METU Mashup Volume 1

I prepared an editorial for the unofficial contest that was organized on Codeforces last weekend by the Computer Engineering Department of METU and decided to post it here as well. I am planning to post the editorial on the blog of the Codeforces group of METU, but people need to login first to view it. So, to provide easier access, I am posting it here as well.


The problem statements can be accessed through the links given below.

  1. Declined Finalists
  2. The Contest
  3. Dishonest Sellers
  4. Dijkstra?
  5. Lucky Pair
  6. Test
  7. Game of Stones
  8. Random Query
  9. Level Generation
  10. Nagini

A. Declined Finalists

There is not much to say about this problem. The basic idea is finding the maximum element in the array, say Amax. If Amax is greater than 25, then (Amax - 25) people would have to have declined. If Amax is smaller than or equal to 25, then nobody has to decline for the contestant with the rank Amax to participate in the finals.

B. The Contest

The problem is a typical greedy one, where you have to keep track of the problems you solved and the time you are at. The crux of the idea behind the solution is that it is optimal to submit the problems in the non-decreasing order of time it takes to solve them. It is usually hard to give official proof of greedy solutions, so I will omit the proof, but you may try to figure it out on your own. (I'd recommend proof by contradiction)
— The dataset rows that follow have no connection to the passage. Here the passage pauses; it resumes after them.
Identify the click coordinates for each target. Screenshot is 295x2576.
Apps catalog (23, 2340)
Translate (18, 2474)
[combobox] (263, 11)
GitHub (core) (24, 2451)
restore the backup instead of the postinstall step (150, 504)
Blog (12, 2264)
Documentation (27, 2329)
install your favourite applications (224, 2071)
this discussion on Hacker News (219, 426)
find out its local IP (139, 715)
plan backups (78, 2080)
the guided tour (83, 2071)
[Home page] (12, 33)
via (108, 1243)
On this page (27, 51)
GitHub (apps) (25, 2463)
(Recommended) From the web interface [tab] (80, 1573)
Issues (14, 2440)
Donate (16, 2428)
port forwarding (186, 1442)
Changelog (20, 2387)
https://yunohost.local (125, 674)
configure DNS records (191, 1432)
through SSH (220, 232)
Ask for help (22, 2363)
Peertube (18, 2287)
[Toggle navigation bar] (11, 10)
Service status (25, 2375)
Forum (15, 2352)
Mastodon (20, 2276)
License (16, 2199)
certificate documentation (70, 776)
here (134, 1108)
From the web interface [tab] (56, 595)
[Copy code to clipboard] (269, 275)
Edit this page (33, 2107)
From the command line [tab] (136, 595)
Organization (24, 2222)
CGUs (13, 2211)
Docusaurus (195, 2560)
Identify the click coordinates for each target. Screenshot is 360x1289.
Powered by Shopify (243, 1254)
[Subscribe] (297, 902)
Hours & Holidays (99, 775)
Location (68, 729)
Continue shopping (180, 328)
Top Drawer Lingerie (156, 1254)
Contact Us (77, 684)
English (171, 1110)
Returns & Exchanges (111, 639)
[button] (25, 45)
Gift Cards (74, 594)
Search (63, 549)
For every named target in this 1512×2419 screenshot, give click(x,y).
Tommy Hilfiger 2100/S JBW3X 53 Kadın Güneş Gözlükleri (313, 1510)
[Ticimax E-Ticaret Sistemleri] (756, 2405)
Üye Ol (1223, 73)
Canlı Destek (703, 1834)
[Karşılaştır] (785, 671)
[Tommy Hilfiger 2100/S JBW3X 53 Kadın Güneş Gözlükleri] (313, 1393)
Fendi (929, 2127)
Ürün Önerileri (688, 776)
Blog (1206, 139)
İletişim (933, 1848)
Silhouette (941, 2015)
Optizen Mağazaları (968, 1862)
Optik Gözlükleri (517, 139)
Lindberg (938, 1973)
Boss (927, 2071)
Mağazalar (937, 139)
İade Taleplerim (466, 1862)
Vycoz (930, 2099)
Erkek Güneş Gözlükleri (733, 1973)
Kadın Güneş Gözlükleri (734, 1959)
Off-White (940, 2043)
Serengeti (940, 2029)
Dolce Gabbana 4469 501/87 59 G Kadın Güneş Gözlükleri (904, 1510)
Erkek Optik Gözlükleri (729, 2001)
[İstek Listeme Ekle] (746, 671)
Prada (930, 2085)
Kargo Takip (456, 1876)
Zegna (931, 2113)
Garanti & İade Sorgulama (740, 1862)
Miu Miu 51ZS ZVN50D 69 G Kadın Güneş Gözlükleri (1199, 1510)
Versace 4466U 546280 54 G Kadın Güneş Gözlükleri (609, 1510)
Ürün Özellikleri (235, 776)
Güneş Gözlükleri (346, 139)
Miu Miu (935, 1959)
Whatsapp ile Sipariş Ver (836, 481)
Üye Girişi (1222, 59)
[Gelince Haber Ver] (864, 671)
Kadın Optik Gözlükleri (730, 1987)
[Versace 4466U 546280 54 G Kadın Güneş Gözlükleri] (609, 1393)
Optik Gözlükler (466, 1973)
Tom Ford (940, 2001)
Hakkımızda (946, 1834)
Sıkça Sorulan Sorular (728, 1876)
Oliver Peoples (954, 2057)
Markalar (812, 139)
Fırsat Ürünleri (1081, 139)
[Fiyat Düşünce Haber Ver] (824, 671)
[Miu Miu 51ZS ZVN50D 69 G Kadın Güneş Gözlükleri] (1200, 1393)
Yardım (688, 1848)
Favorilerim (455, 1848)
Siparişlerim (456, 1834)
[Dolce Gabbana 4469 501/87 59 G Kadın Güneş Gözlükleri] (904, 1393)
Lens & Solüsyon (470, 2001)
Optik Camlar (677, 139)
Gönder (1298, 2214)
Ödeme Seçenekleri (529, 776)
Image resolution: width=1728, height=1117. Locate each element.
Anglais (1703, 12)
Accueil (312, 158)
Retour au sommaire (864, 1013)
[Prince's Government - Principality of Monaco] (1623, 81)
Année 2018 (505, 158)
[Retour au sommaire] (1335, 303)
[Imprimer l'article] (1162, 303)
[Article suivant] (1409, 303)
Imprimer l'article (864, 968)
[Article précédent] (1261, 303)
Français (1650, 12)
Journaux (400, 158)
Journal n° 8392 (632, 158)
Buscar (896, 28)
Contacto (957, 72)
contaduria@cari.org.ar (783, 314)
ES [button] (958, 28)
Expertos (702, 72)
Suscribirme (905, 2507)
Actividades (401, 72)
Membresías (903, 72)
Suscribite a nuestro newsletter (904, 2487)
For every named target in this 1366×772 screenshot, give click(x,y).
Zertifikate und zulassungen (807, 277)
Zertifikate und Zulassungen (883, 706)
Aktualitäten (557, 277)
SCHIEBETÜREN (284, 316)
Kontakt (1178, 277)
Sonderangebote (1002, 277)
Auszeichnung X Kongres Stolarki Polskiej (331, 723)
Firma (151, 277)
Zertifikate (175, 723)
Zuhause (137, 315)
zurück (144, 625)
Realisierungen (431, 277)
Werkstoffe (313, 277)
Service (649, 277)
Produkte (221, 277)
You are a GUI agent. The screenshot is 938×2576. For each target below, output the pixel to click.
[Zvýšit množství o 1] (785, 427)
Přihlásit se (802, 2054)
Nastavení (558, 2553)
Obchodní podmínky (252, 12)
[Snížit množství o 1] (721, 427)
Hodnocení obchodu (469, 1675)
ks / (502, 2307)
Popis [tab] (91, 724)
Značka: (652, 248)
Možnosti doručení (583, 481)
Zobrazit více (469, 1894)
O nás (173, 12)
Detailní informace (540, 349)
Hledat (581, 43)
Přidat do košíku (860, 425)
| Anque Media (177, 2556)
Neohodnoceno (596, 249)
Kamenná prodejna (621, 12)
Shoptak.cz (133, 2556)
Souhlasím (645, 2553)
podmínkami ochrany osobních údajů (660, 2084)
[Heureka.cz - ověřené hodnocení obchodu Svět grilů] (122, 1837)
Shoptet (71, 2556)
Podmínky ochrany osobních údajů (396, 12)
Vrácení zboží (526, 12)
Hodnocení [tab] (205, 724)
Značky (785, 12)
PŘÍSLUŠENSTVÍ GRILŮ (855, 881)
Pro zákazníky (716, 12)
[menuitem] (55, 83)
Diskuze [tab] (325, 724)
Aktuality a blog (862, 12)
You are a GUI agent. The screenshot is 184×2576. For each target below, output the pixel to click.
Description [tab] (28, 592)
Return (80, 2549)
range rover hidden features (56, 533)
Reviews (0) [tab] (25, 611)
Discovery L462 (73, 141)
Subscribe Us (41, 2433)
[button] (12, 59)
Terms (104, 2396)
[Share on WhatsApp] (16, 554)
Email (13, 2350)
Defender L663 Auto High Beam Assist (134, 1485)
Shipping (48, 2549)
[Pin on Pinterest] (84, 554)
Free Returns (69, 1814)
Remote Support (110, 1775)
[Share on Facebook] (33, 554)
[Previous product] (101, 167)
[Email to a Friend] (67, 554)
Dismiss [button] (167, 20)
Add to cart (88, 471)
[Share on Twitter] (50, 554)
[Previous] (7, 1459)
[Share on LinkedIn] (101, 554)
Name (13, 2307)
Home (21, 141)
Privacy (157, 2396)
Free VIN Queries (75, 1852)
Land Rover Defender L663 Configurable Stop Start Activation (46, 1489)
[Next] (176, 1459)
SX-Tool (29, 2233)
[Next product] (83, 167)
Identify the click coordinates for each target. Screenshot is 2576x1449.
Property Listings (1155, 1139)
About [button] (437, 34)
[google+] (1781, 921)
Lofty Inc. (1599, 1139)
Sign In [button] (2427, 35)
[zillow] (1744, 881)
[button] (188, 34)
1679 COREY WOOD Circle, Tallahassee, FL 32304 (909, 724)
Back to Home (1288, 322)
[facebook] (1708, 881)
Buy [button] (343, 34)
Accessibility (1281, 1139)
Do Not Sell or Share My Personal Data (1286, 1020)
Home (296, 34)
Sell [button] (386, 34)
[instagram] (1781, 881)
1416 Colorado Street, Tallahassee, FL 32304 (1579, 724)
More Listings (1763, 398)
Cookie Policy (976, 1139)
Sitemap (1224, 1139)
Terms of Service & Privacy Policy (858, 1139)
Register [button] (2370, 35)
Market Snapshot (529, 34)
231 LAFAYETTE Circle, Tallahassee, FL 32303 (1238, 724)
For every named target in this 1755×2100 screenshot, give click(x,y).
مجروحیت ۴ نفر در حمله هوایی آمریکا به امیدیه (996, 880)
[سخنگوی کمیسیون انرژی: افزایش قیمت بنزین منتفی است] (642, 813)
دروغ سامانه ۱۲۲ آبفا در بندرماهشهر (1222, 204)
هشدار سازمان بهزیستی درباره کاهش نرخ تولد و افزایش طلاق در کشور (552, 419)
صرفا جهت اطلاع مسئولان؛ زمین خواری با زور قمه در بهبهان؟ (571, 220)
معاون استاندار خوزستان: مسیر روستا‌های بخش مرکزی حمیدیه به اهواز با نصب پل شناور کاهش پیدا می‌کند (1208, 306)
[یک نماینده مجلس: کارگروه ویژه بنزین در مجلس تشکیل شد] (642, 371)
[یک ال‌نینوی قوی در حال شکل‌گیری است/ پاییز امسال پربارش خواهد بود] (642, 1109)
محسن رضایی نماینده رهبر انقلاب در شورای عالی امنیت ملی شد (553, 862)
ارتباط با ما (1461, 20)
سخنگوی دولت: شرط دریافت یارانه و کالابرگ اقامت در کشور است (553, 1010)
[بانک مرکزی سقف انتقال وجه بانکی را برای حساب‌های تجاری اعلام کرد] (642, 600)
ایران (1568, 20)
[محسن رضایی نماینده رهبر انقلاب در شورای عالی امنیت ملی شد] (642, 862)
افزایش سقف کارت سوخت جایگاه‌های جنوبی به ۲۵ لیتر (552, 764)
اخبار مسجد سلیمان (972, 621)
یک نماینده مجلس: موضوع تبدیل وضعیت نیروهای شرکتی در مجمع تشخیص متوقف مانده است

Then, you may just keep an event queue (i.e. a technique frequently used in computational geometry problems - commonly associated with plane/line sweep) of the starting and ending times of the submittable periods. You can keep the problem(s) you're working on (and the ones you have done) in some data structure( e.g. array, vector, set, etc.) and update it accordingly at each significant time. (i.e. when you enter or exit a period where you can submit a problem) Finally, you may record the times at which a submission is made, and return the last (or greatest) one of those.

C. Dishonest Sellers

The idea behind the idea is again, greedy, in a way. You need to buy k of n elements right now. You should basically purchase all the elements current prices of which are cheaper than their prices after the discount. Let's say you bought all those M elements that are more profitable to buy. If k > M, then you need to buy (k - M) more elements and have to suffer some losses. The strategy in buying those is trying to minimize your losses. To achieve that, you can basically sort the remaining items based on the difference between their current and post-discount prices, in non-decreasing order. Then just pick the first (k-M) elements, which you will buy now. The rest, you will purchase after the discount ends. The sum of the relevant prices based on what items you bought now yields the result.

D. Dijkstra?

This is a typical question that asks you to implement Dijkstra's algorithm to find the shortest path to a vertex on a weighted, undirected graph. There are two modifications to the typical Dijkstra's algorithm implementation. The first is the fact that the graph is not simple, meaning that there may be multiple edges between any pair of nodes u, v. This is relatively easy to handle. My implementation basically filters the adjacency list right after reading the input, and keeps only the edge with the least weight between any nodes u, v.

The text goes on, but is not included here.